# Assignment
Restrict the output to the lines below starting at the one that contains "You are a GUI" and ending at the one that contains "Appar (113, 107)", and restate them word for word, both ends included.

# Saved data entries
--- START ---
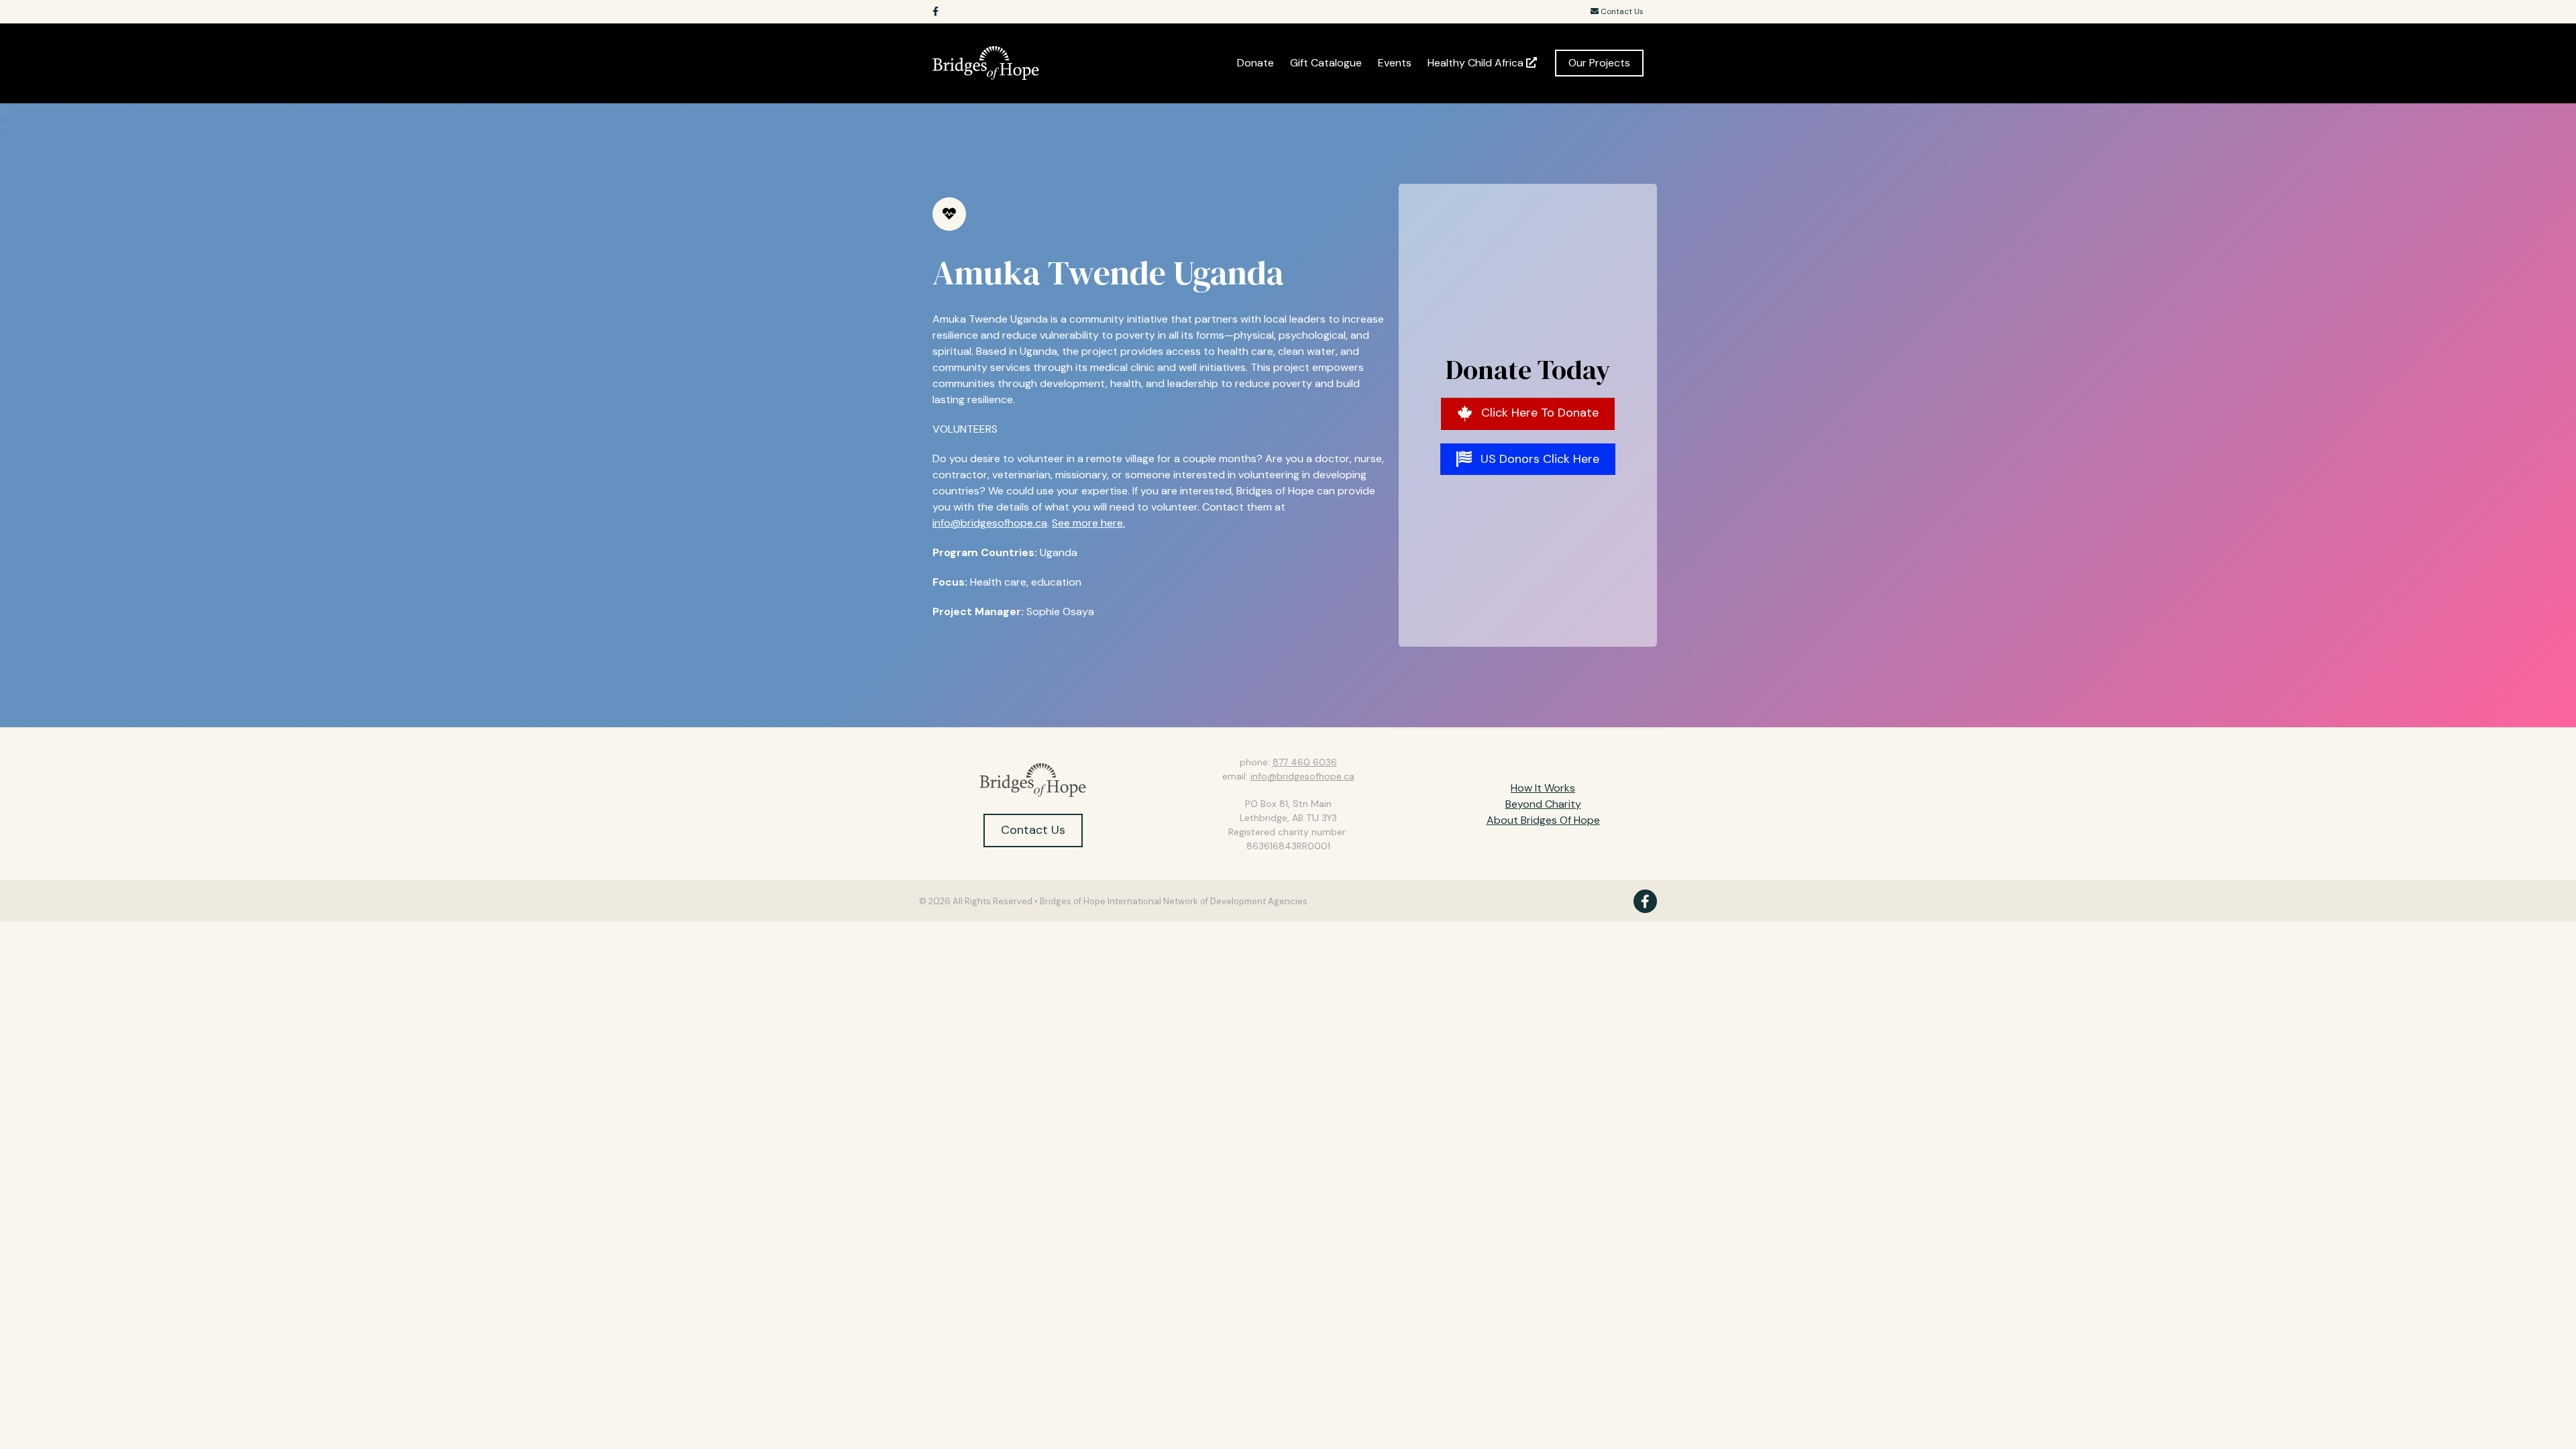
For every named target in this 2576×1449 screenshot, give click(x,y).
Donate (1255, 63)
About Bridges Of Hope (1543, 820)
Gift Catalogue (1326, 63)
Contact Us (1621, 11)
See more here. (1088, 523)
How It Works (1543, 788)
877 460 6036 (1305, 762)
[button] (1528, 413)
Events (1394, 63)
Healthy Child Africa (1477, 63)
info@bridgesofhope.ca (989, 523)
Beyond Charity (1543, 804)
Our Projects (1599, 63)
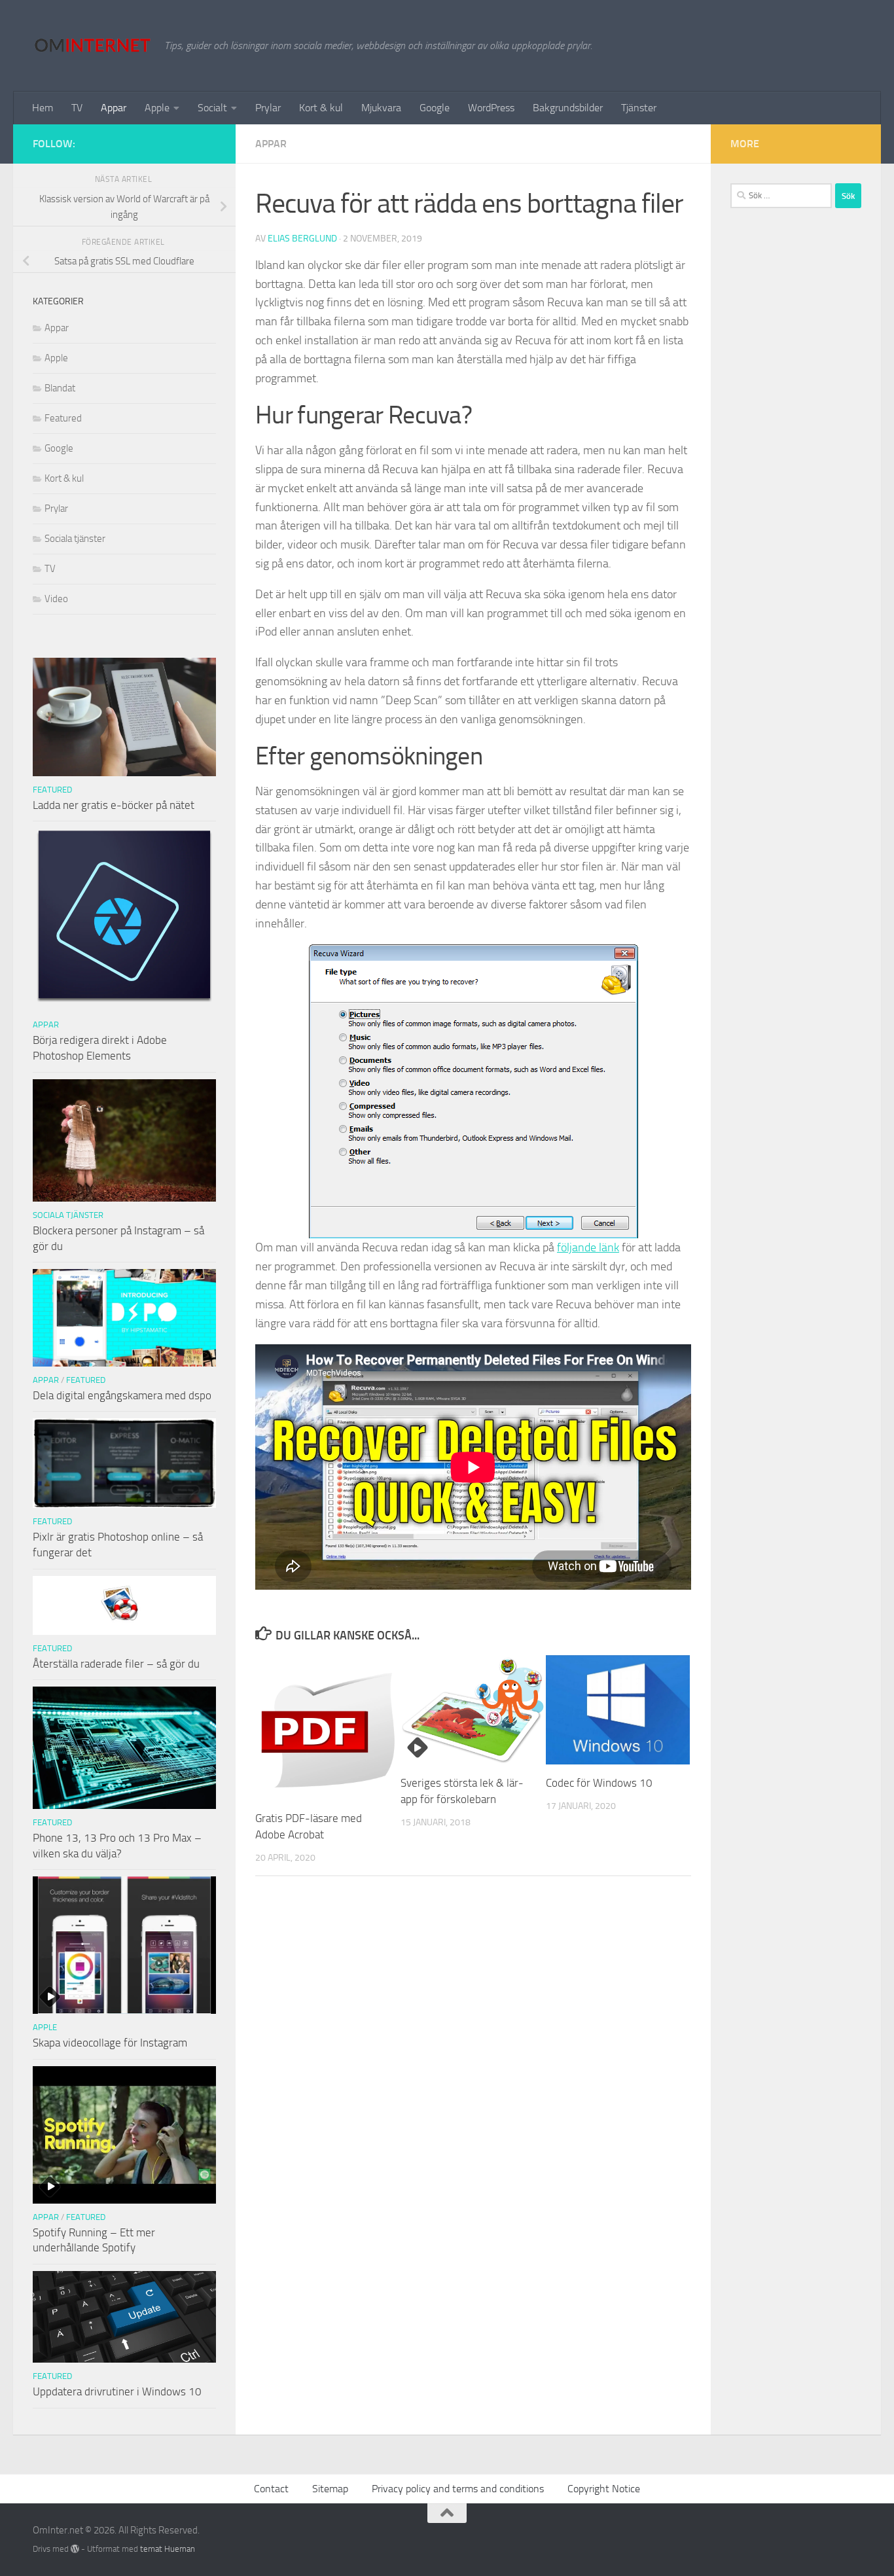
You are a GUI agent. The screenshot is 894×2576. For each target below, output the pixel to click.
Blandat (60, 388)
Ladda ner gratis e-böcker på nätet (113, 805)
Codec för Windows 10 (599, 1782)
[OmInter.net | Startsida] (92, 45)
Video (56, 599)
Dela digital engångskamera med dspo (122, 1395)
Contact (271, 2488)
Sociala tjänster (75, 539)
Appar (113, 107)
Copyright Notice (603, 2488)
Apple (157, 107)
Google (435, 107)
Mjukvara (381, 107)
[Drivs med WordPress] (75, 2549)
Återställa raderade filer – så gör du (116, 1663)
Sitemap (330, 2488)
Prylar (268, 107)
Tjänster (638, 107)
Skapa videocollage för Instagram (110, 2042)
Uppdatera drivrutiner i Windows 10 (117, 2391)
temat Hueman (167, 2549)
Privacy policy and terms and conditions (458, 2488)
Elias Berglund (302, 238)
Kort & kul (321, 107)
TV (76, 107)
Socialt (212, 107)
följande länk (588, 1247)
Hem (42, 107)
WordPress (491, 107)
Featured (63, 418)
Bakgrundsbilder (568, 107)
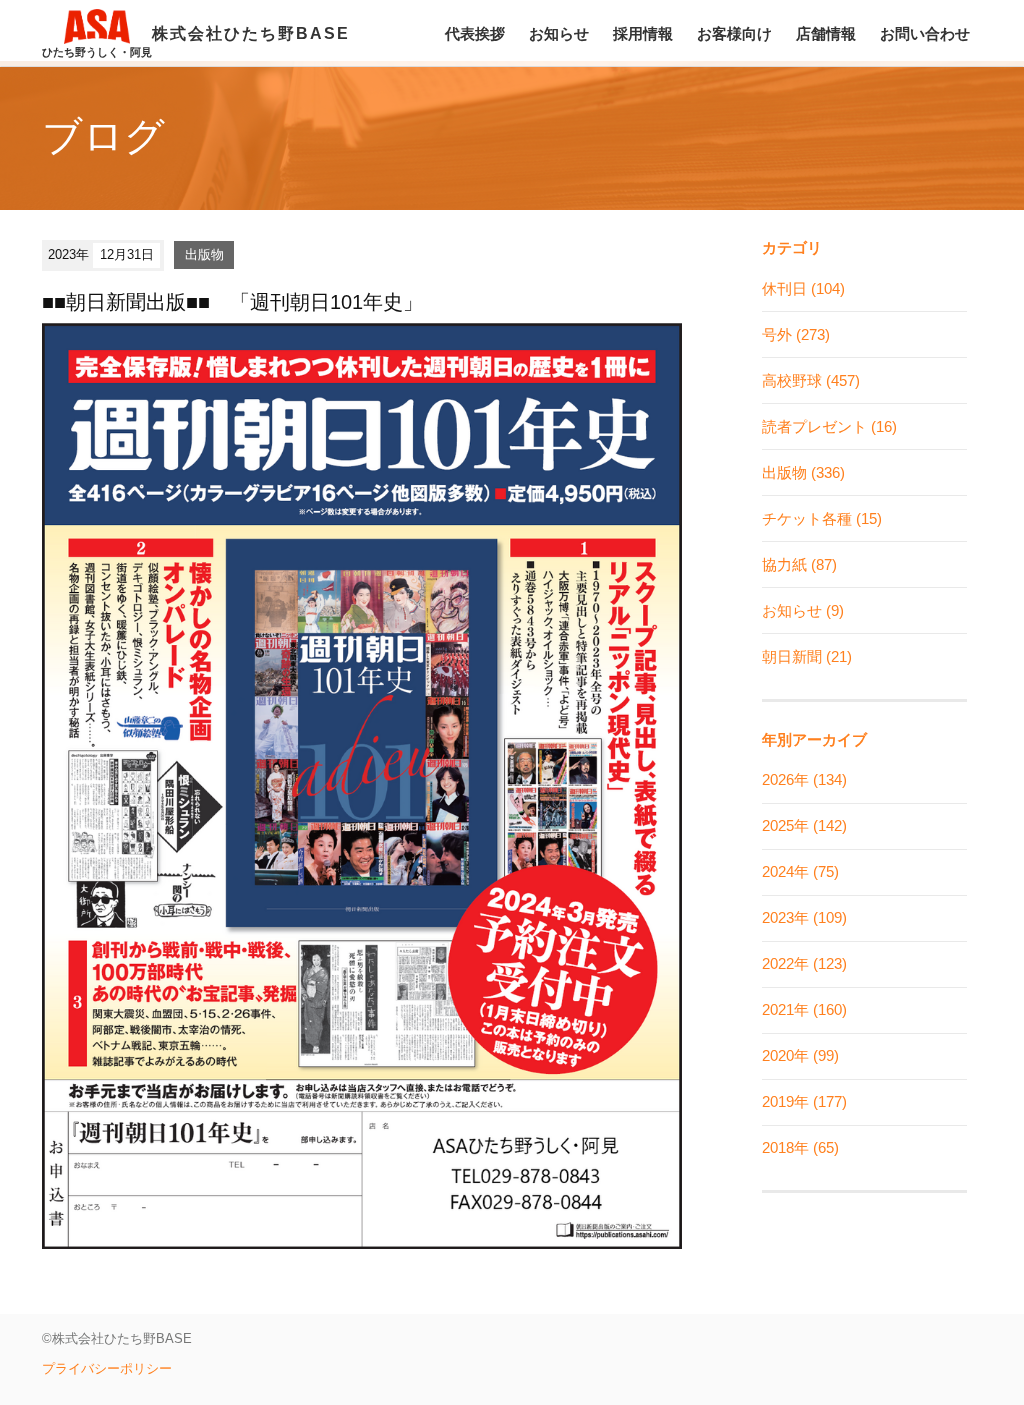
--- END ---
# Worked solution
You are a GUI agent. The screenshot is 894×2576. For each target below, output the pixel to click.
Blandat (60, 388)
Ladda ner gratis e-böcker på nätet (113, 805)
Codec för Windows 10 (599, 1782)
[OmInter.net | Startsida] (92, 45)
Video (56, 599)
Dela digital engångskamera med dspo (122, 1395)
Contact (271, 2488)
Sociala tjänster (75, 539)
Appar (113, 107)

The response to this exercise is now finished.